Memory overcommitment allows the hypervisor to use memory reclamation techniques to take the inactive or unused host physical memory away from the idle virtual machines and give it to other virtual machines that will actively use it. Otherwise, without having a counter like “active,” it would not have been possible to support memory overcommitment if the hypervisor cannot reclaim the host physical memory upon virtual machine memory deallocation.
However, the value of this metric is different from what the guest operating system reports, because it is an estimation counted based on whether pages are touched or not within the sampling interval. If the Guest OS has acquired the memory but is not actively touching those may see much lower value than what you see inside the guest. So only by looking inside the guest, it is possible to understand how much of its memory currently used.
Therefore in 6.7 release, the implementation of Memory|Usage% metric was changed to rely on a new metric Memory|Utilization (KB) which considers usage from Guest OS perspective and not from a hypervisor perspective.
This new Memory|Utilization (KB) metric implemented for the new capacity engine, and it was relying on Guest OS memNeeded metric, however, if Guest OS data was not available, then it was falling back to hypervisor’s memory Consumed metric.
Caused a behavioral change from Memory|Usage% perspective in a case when guest data was not available; it started to show the value of memory consumed metric while in previous versions Memory|Usage% was using the Active memory metric of the hypervisor.
From the vROps side we are going to change the implementation of memory usage metric:
1. Memory|Usage(%) – calculate based on the guest metrics (Guest|Needed Memory(KB)) or fallback to vCenter provided mem.usage.average that based on active memory if guest metrics are not available
a. Using guest metrics if available. Otherwise, we restore the behavior that was before 6.7
However, keeping the existing formula of Memory|Utilization (KB) as it is:
2. Memory|Utilization(KB) – leave this metric as is, i. e. calculated based on the guest metrics or fallback to Memory|Consumed(KB) if guest metrics are not available. Capacity planning, WLP, Cost calculation, What-If all are based on this metric.

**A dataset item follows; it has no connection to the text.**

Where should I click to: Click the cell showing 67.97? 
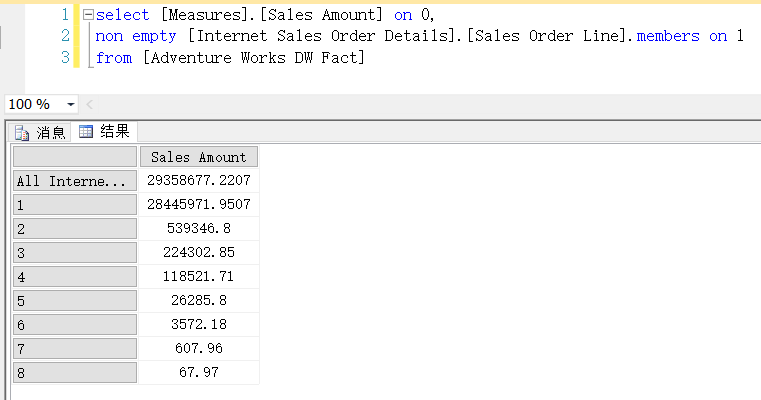[x=199, y=373]
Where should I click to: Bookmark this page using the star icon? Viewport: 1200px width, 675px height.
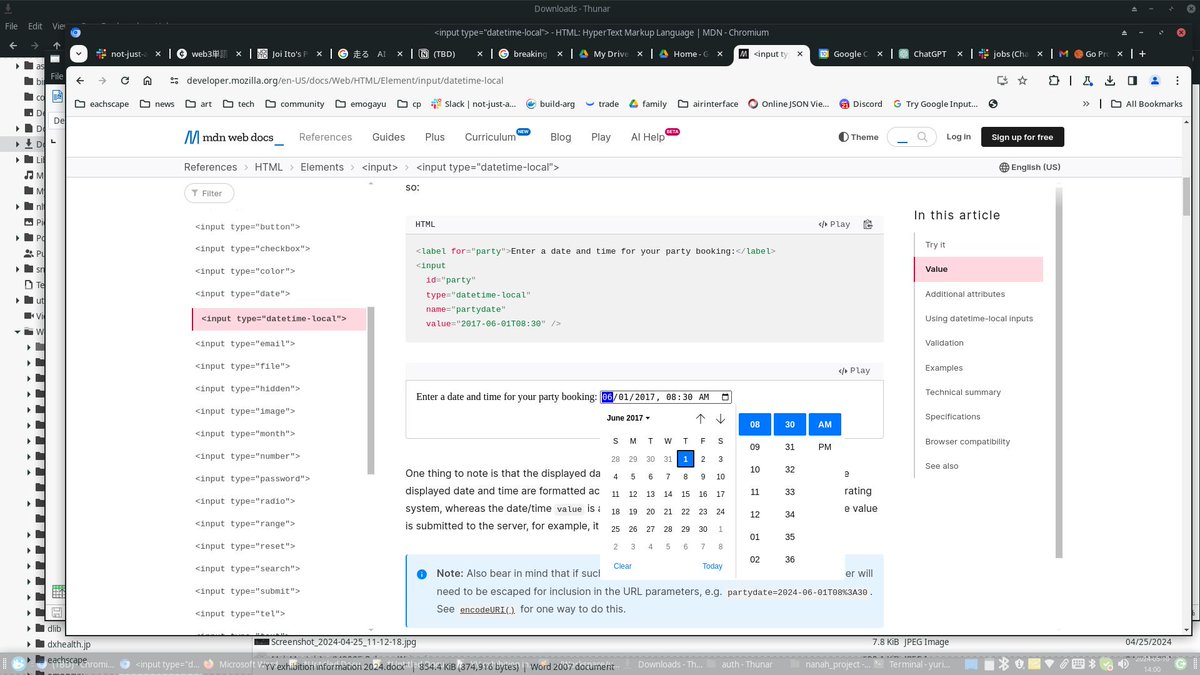click(1022, 80)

Although using Memory|Consumed for those engines is quite conservative, but at least it’s safe unlike using Active Memory or Demand (that is based Active Memory as well) that can potentially lead to wrong recommendations.
a. So in case when Guest metrics are not available, virtual machine capacity-related metrics for memory will be calculated based on the consumed metric. If the guest metrics are not available the behavior will be very conservative. This method will be much safer from Capacity Planning, WLP, and What-If perspective when deciding if a VM can fit in the target cluster or not. Rightsizing will not be as aggressive as before and may not recommend downsizing the VM.
b. Since the Memory|Workload % metric is calculated based on memory utilization, it will show much higher values that Memory|Usage%. So if some management packs have defined alerts on Memory|Workload% metric, these alerts may remain triggered.
I have to thanks to Hovhannes Antonyan and Sunny Dua for providing much of the context for this blog article.